Text provided:
Dr. Feingold says, “If one person is expressing tremendous anxiety, it can cause the other person to feel helpless and then to withdraw. This leads to couples feeling disconnected. It may be important for a partner to express anxiety to their significant other, but these talks are best if they are time limited, say 15 minutes that are devoted to worries. However, during this time, the partner needs to be attentive; no checking email, playing solitaire, or watching TV. Afterwards it is important for discussions to move from talking about anxiety to talking about planning and coping.”

Joining a club, taking up a hobby, or becoming interested in something other than becoming pregnant is another good way to keep from becoming fixated on your fertility. “If you can, take a month off,” suggests Dr. Feingold. “Remember that there are other important things in your life.”

Change the Venue

One way to keep baby-making from turning into drudgery in the first place is to make it extra special, even better than ordinary sex. “During the Clomid cycles, I planned little ‘we’re making a baby’ weekend getaways,” Elizabeth says.

If you can’t get away from home, you can do something as simple as dinner and a movie on your conception days. Or cook a special dinner together before retiring to the bedroom. Or skip the bedroom and try a change of location within your own home! Couples can take turns being in charge of planning a special evening. Anything to make it unique will lighten the mood and add an element of fun.

Change the Pattern

Dr. Yarian says that one of the reasons couples seek his help as a sex therapist is because their lovemaking has falling into a predictable, and therefore boring, pattern. He makes the analogy, “Nobody wants to eat hamburgers for dinner every day.” And that means trying to make your lovemaking as varied as your diet.

If you’re not sure exactly how to do that … just ask. Both Dr. Feingold and Dr. Yarian suggest asking your partner what would make them feel good. You may be surprised by the answer. One partner might like to try something new, but another might think that a backrub would ease the tension and ignite a spark.

Bring Sexy Back

There’s no denying that when we act sexy, we feel sexy. Think back to when you were dating and tried to look good every time you saw your lover. Remember calling each other during the day and planning the evening ahead. So try ditching the sweatpants and flirting a little like the old days.

Donna says, “Reminding my husband that ‘tonight is a green dot night!’ was a bit like teasing or foreplay when we talked during the day.”

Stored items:

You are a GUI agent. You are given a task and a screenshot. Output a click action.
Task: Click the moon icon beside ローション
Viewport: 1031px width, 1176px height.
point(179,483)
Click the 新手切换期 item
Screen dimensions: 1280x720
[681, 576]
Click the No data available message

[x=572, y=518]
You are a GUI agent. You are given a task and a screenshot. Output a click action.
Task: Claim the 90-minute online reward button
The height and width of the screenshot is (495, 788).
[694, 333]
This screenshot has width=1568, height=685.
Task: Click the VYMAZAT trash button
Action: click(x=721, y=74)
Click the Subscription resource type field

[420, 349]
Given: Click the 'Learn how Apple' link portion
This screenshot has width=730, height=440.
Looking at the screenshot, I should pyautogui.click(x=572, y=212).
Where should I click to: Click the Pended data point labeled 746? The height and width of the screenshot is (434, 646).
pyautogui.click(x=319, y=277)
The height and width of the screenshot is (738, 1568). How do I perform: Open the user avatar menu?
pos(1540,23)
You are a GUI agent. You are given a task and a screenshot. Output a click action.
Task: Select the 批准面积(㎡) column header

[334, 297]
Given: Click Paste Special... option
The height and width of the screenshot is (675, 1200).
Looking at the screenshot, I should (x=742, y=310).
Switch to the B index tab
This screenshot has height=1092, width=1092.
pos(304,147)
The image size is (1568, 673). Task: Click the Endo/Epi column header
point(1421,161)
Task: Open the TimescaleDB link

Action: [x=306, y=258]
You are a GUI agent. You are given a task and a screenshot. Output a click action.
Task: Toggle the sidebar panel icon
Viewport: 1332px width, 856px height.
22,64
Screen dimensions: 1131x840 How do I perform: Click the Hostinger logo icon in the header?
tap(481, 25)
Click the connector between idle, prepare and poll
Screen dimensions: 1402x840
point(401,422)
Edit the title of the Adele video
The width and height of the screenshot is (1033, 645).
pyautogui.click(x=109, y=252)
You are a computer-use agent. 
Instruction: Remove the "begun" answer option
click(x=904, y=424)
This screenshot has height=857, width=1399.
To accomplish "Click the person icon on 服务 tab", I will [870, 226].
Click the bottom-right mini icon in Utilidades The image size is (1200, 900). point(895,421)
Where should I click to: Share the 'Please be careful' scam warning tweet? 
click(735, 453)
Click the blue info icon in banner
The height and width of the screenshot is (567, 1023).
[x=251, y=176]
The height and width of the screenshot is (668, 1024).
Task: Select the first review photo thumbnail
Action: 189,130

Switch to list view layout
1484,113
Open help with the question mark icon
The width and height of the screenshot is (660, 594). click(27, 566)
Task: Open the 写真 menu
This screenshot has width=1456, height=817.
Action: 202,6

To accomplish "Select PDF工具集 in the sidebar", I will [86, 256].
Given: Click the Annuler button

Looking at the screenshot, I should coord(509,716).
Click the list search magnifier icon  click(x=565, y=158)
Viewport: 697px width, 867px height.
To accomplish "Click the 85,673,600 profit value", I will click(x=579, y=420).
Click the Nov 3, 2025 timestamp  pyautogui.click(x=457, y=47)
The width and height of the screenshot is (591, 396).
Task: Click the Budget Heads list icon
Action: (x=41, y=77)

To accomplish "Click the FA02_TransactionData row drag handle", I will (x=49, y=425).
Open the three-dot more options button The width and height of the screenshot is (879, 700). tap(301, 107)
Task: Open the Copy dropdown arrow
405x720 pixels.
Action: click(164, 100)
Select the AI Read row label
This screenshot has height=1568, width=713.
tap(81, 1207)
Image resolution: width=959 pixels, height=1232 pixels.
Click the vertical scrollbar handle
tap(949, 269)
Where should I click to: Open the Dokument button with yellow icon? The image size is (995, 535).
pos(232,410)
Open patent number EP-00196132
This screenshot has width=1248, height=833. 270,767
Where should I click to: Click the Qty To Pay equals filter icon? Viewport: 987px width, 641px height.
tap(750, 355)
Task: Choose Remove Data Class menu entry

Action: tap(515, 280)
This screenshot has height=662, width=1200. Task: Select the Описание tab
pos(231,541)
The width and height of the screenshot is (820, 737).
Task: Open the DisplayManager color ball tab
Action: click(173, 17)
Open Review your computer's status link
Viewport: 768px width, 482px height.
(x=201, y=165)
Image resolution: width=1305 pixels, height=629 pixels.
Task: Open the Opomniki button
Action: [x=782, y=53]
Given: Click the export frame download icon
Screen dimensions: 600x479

Work to complete:
(a) Summarize the advice on lovemaking while trying to conceive in two sentences.
(b) Continue the advice on lovemaking while trying to conceive, picking up after its final sentence.

Results in order:
(a) Couples trying to conceive are advised to keep talks about anxiety short and attentive, to take an interest in things other than becoming pregnant, and to make conception days special with getaways, dinners, or a change of location. They are also encouraged to vary their lovemaking by asking each other what would feel good, and to act sexy again by looking good, flirting, and teasing during the day as they did when dating.

(b)
A good friend who declined to be quoted directly said that her pregnancies were the result of Chardonnay and KY jelly. “When all else fails,” she says, “inebriation and lubrication are the keys to a successful encounter.” While that may seem indelicate in the face of long-term infertility, the bottom line is that whatever helps sperm meet ovum on those all-important days is a good thing.

Grin and Bear It

Sometimes, despite the wine and candles, your inner spark fails to ignite. And that’s normal. If you can just show up and give it the old college try, you’re doing fine.

“There’s a cultural myth that you’re supposed to be in the mood or wildly aroused to have sex with your partner,” says Dr. Yarian. “The reality is that in long-term marriages people figure out that one person is in the mood at one time and the other at another time.”

Donna laughs that during a few of her “green dot days” neither she nor her husband were in the mood! “Sometimes he’d get warmed up in the bathroom first, then come wake me up for the finale,” she recalls. “Lower your expectations for those times you’re required to have sex because a quickie can get you just as pregnant.”

This Too Shall Pass

Scheduled baby-making isn’t exactly romantic, but with persistence and a little luck, it can be a temporary rough patch. As a couple, your intimate life will continually evolve; it will ebb and flow throughout your lives together, so consider this time a single chapter in the story of your life. While sex-on-demand can be a mood killer, this too shall pass. When things get really boring or even downright stressful, try to remember that a child is the physical manifestation of your love for one another, and as Elizabeth says, “The reward is well worth the troublesome process.”